A Movement to Close the Gender Gap in Mathematics
At the International Congress of Mathematicians in Rio de Janeiro this past August, the algebraic geometer Carolina Araujo was difficult to track down.
As a member of the organizing committee, she was overseeing the women-in-mathematics file and working on several files behind the scenes, plus refining her own lecture — non-trivially, she was among the first Brazilian women to deliver an invited lecture in the history of the congress (four Brazilian-based women delivered invited lectures at the ICM in Rio).
She’d also been leading the charge in planning the inaugural World Meeting for Women in Mathematics — (WM)2 — a satellite event held the day before the congress at which both women and men were welcome.
Or if not “leading,” since Araujo herself might dispute that term, she was a key member of the (WM)2 team. “I’m a bit of an anarchist,” she said recently in a Quanta interview. “I don’t like hierarchy. What we had in mind when we organized the (WM)2 meeting was that it be very inclusive and as horizontal as possible.”
Born and raised in Rio and having earned a Ph.D. in mathematics from Princeton, Araujo is the lone female permanent researcher at the Institute for Pure and Applied Mathematics (a second was recently hired and will join IMPA by the end of the year). Founded in 1952, IMPA is the most prestigious center for mathematics in Brazil, a country that in 2018 was promoted by the International Mathematics Union to the elite “Group 5” tier of the most developed nations in mathematics research. Araujo is also a Simons associate at the International Center for Theoretical Physics (a position supported by a grant from the Simons Foundation, which also funds Quanta).
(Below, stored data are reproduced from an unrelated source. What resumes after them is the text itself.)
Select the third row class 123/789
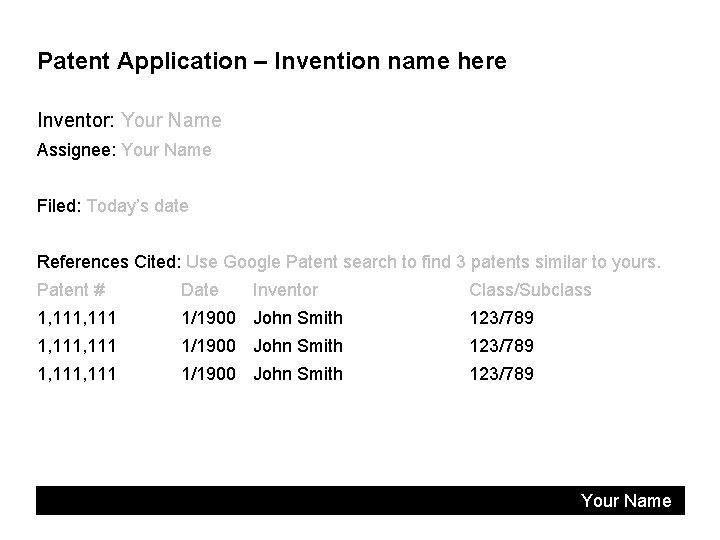 point(501,375)
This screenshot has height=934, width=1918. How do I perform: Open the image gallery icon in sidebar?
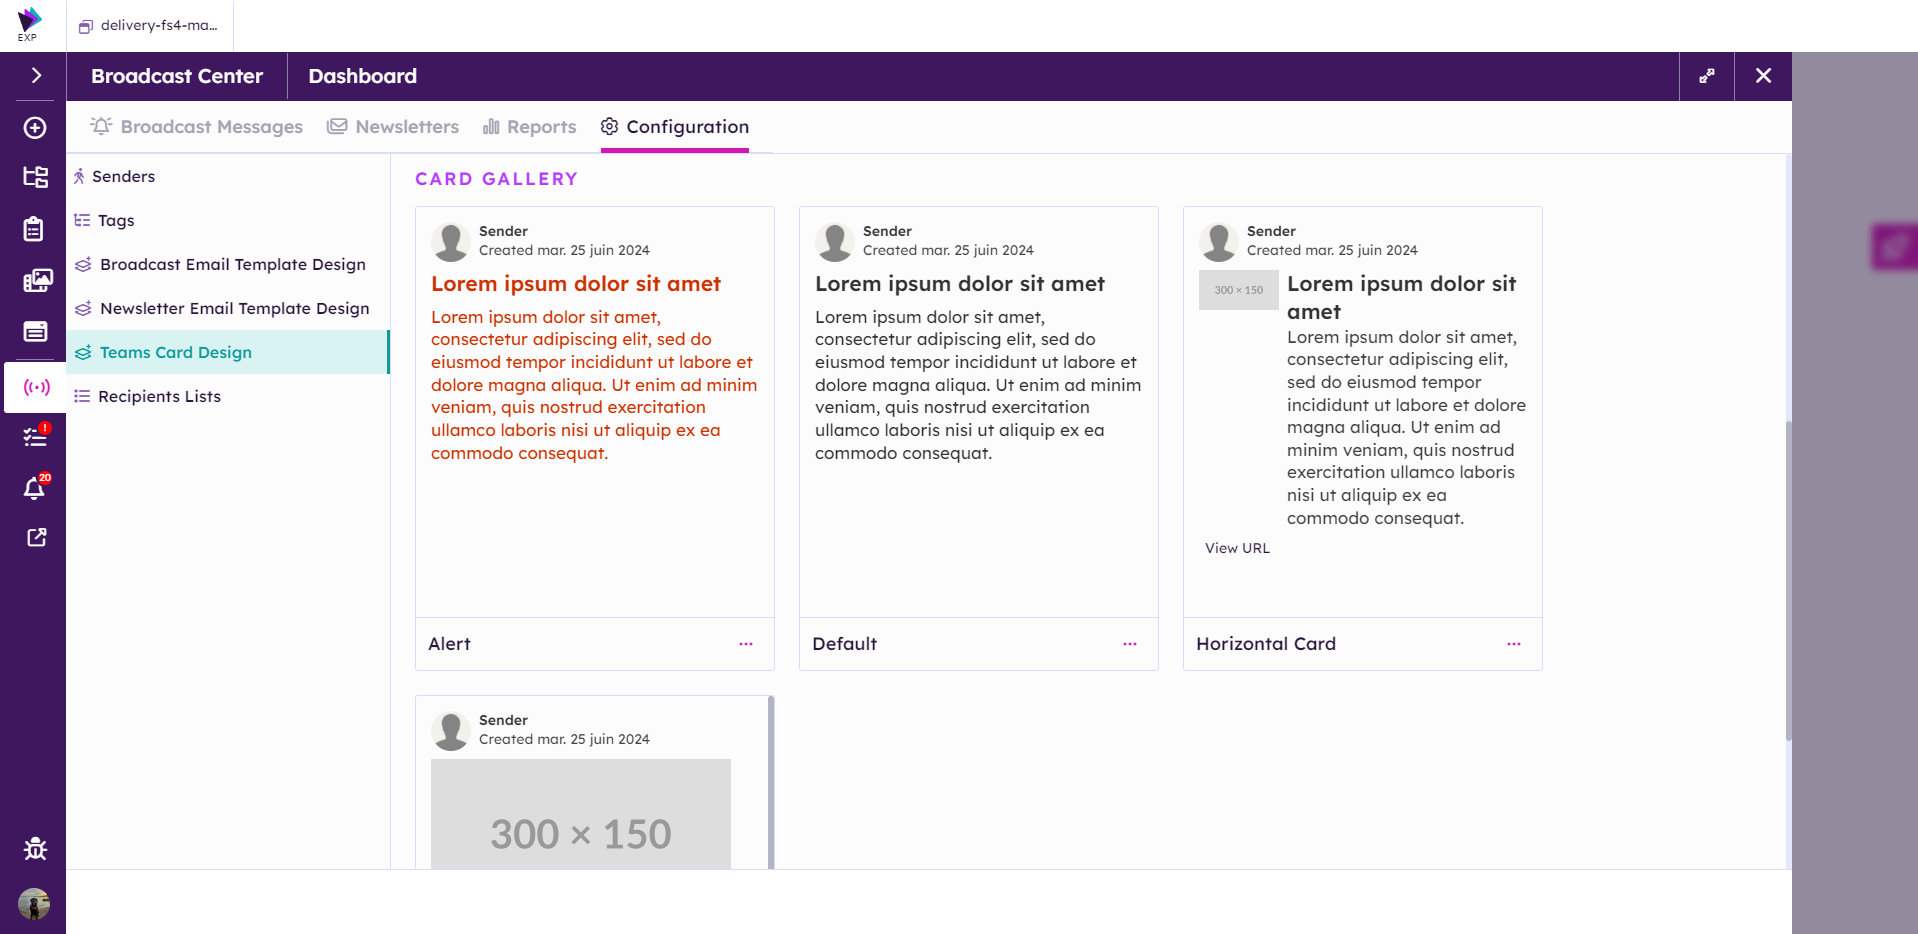coord(37,280)
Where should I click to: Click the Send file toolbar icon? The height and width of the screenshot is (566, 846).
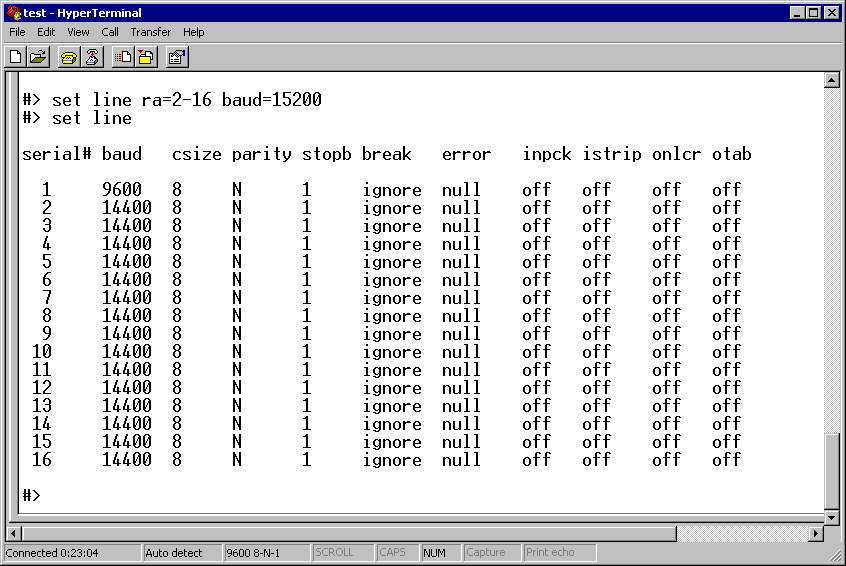[123, 57]
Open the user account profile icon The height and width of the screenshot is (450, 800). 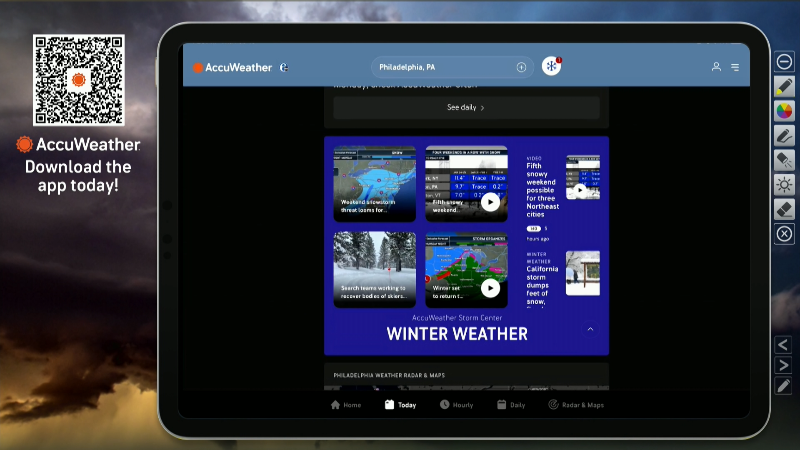[x=716, y=67]
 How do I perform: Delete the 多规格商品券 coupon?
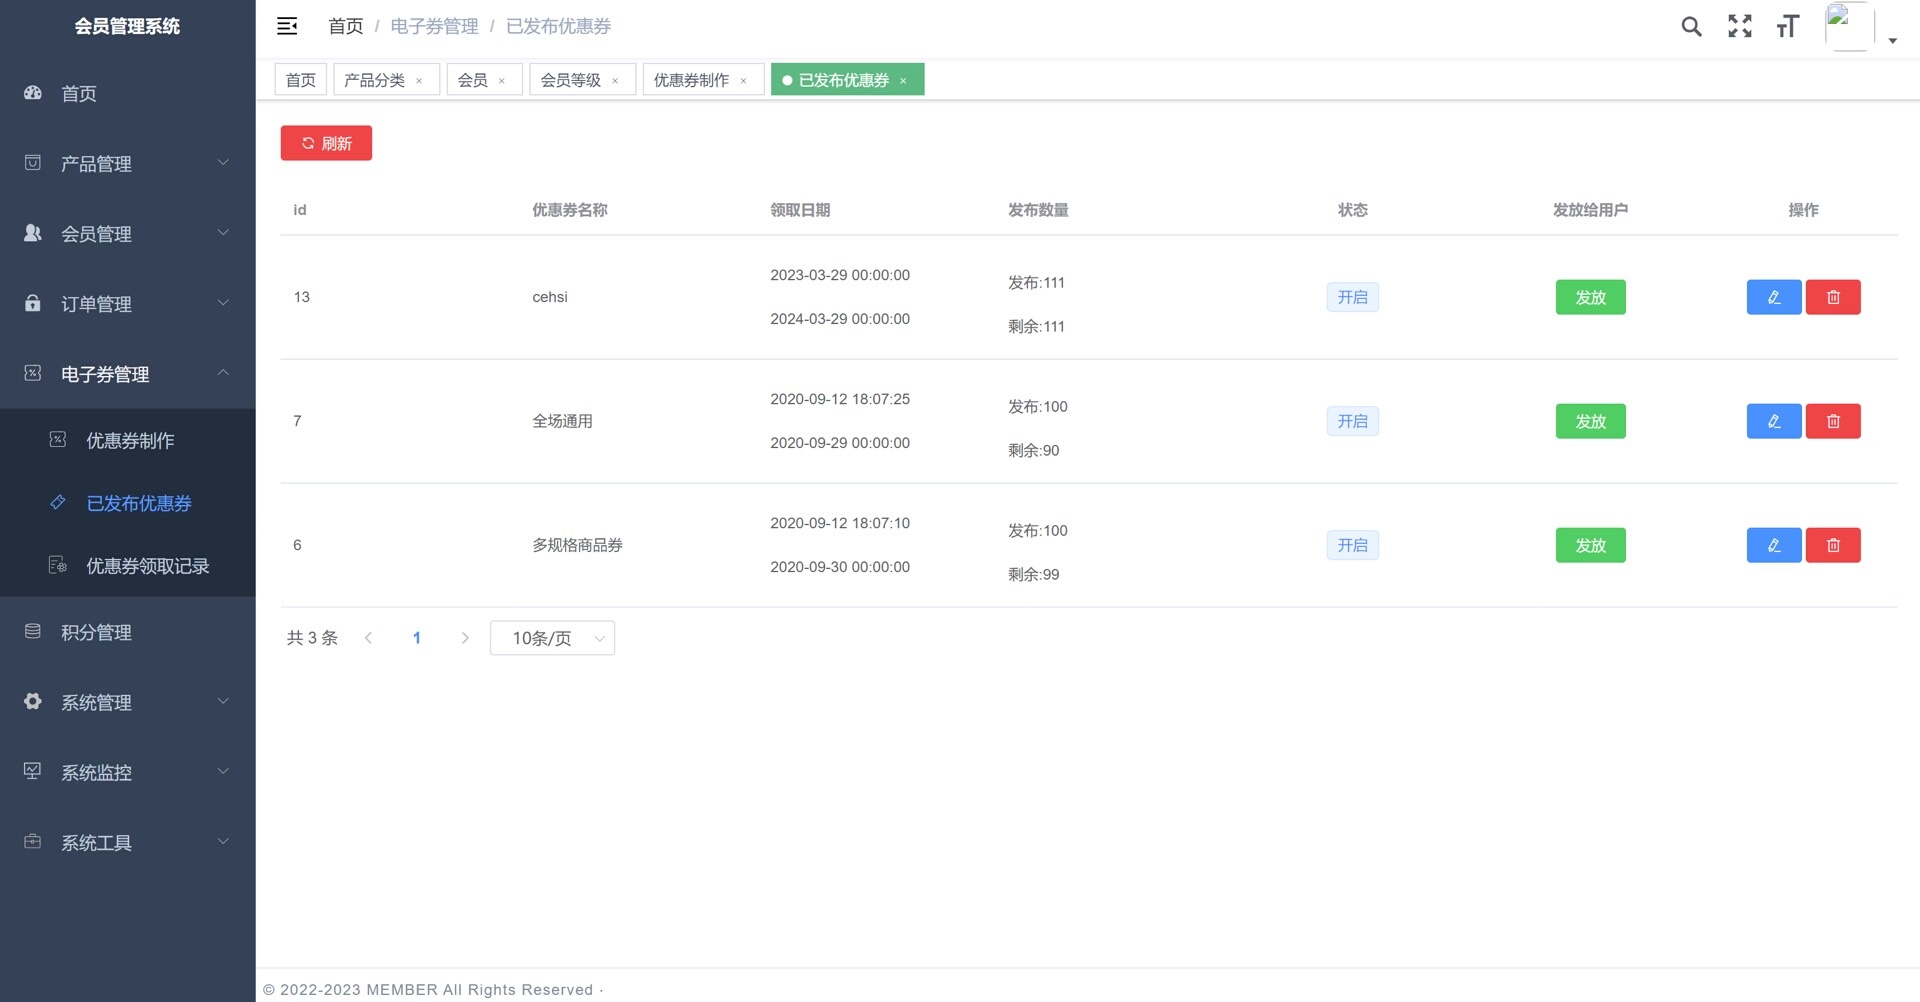[x=1832, y=545]
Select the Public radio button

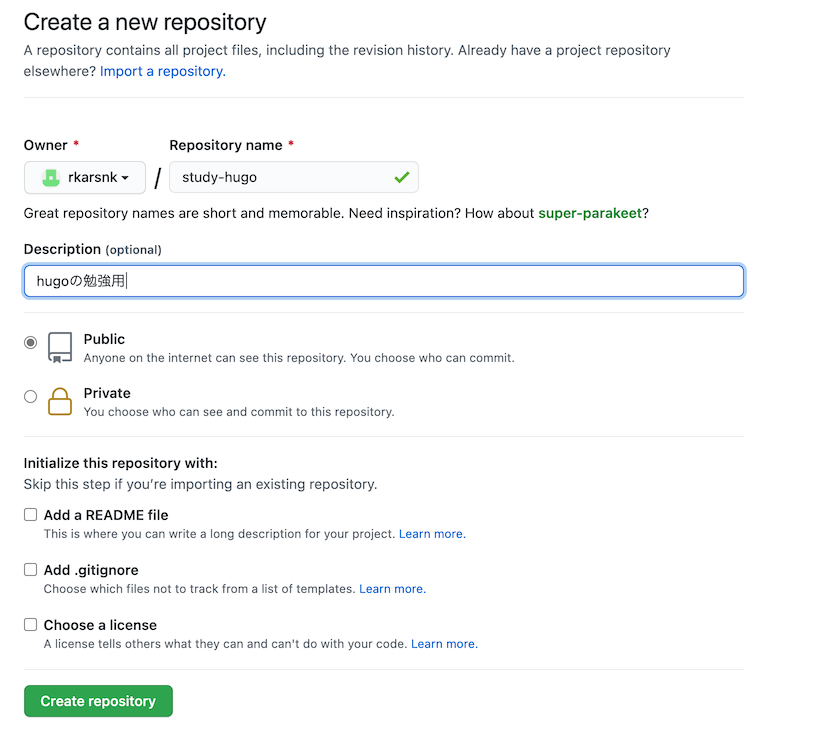pos(30,342)
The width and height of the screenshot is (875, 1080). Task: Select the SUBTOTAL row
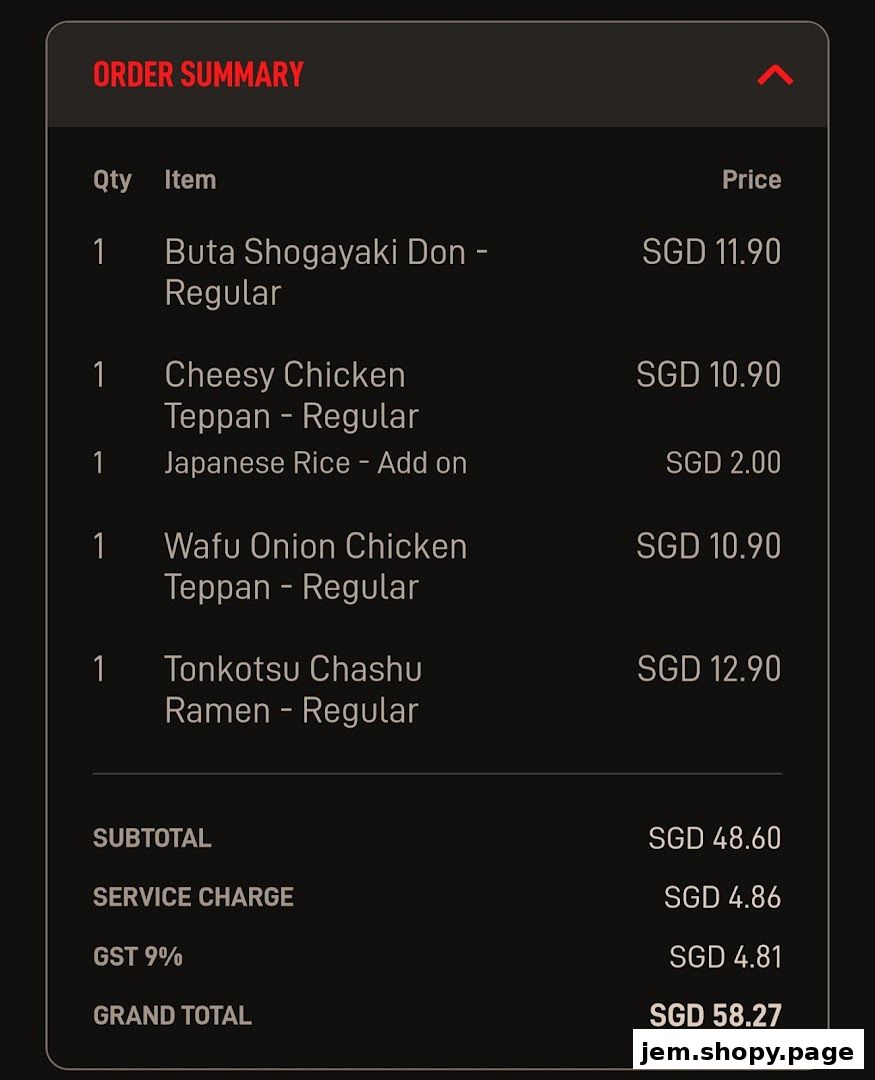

Araujo started her career as a postdoc at IMPA after she finished her Ph.D. in 2004. Having not yet solved the problem that motivated her thesis, she persevered, continuing to work almost exclusively on that same problem — about the algebraic characterization of projective space.
Over the years, during her Ph.D. and afterward, she developed techniques that had to do with families of rational curves of minimal degree passing through a fixed point — very generally, imagine yourself tracing lines from a fixed point on the ground and leading off in all directions to the horizon line. This theory of rational curves of minimal degree was introduced by the Japanese mathematician Shigefumi Mori, who was awarded a Fields Medal in 1990.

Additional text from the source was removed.